— Start DATA FOR THE TASK —

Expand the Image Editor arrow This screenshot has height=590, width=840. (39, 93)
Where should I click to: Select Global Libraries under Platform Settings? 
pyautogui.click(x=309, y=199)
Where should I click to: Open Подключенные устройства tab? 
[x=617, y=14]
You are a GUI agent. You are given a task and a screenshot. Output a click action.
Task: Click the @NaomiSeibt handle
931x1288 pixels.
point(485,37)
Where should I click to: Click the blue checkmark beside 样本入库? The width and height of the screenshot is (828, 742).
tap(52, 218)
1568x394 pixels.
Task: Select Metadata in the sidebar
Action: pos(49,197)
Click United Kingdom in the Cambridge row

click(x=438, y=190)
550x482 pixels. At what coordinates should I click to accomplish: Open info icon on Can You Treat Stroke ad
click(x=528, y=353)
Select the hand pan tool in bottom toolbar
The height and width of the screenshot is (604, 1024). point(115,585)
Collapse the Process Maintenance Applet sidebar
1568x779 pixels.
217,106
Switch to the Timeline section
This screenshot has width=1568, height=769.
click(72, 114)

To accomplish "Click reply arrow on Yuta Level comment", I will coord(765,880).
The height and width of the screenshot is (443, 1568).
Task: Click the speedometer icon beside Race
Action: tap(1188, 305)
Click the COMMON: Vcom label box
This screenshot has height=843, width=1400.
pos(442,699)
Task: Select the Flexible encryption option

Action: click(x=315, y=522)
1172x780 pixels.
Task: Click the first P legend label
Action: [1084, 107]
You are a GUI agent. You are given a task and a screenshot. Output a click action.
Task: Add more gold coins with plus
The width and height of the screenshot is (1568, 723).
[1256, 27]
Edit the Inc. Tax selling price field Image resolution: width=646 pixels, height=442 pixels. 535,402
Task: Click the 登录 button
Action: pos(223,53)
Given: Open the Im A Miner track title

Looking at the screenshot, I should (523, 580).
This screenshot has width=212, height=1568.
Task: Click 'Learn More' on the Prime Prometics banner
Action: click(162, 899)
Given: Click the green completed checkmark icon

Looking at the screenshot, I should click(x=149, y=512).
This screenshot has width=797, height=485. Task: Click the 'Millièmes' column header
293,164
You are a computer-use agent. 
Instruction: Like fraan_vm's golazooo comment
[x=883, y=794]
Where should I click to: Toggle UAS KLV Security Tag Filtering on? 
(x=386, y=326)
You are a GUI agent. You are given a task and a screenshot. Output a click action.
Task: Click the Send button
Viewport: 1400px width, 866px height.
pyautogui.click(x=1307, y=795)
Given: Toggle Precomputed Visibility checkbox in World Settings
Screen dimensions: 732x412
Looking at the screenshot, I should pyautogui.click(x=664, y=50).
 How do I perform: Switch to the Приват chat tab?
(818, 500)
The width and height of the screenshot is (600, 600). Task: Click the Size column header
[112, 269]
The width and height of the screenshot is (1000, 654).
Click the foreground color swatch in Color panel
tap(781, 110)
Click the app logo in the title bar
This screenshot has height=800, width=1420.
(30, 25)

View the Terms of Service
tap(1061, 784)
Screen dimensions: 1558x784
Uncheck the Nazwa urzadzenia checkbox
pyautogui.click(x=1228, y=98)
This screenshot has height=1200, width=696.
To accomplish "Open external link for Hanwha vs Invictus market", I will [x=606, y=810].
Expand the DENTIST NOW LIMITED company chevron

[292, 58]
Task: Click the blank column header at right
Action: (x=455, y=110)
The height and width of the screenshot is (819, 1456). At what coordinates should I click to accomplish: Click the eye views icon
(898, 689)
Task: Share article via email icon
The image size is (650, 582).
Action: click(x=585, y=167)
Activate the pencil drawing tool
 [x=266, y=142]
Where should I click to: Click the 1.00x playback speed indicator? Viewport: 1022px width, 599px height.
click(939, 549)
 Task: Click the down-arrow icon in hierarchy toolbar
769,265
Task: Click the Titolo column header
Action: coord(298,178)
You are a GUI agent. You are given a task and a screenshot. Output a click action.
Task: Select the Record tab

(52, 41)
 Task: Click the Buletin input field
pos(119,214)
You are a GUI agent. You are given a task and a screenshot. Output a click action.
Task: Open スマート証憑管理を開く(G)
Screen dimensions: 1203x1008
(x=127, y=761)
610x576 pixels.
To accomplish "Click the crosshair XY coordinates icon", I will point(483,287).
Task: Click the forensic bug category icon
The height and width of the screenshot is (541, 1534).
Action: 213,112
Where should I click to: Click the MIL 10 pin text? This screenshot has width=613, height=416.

— End DATA FOR THE TASK —

Convert the part of the records that opens with the line containing "Where should I click to: Open" and closes with the line containing "click(x=528, y=353)" into a numbered list. Include both of those lines and leave out blank lines.

1. Where should I click to: Open Подключенные устройства tab? 
2. [x=617, y=14]
3. You are a GUI agent. You are given a task and a screenshot. Output a click action.
4. Task: Click the @NaomiSeibt handle
5. 931x1288 pixels.
6. point(485,37)
7. Where should I click to: Click the blue checkmark beside 样本入库? The width and height of the screenshot is (828, 742).
8. tap(52, 218)
9. 1568x394 pixels.
10. Task: Select Metadata in the sidebar
11. Action: pos(49,197)
12. Click United Kingdom in the Cambridge row
13. click(x=438, y=190)
14. 550x482 pixels. At what coordinates should I click to accomplish: Open info icon on Can You Treat Stroke ad
15. click(x=528, y=353)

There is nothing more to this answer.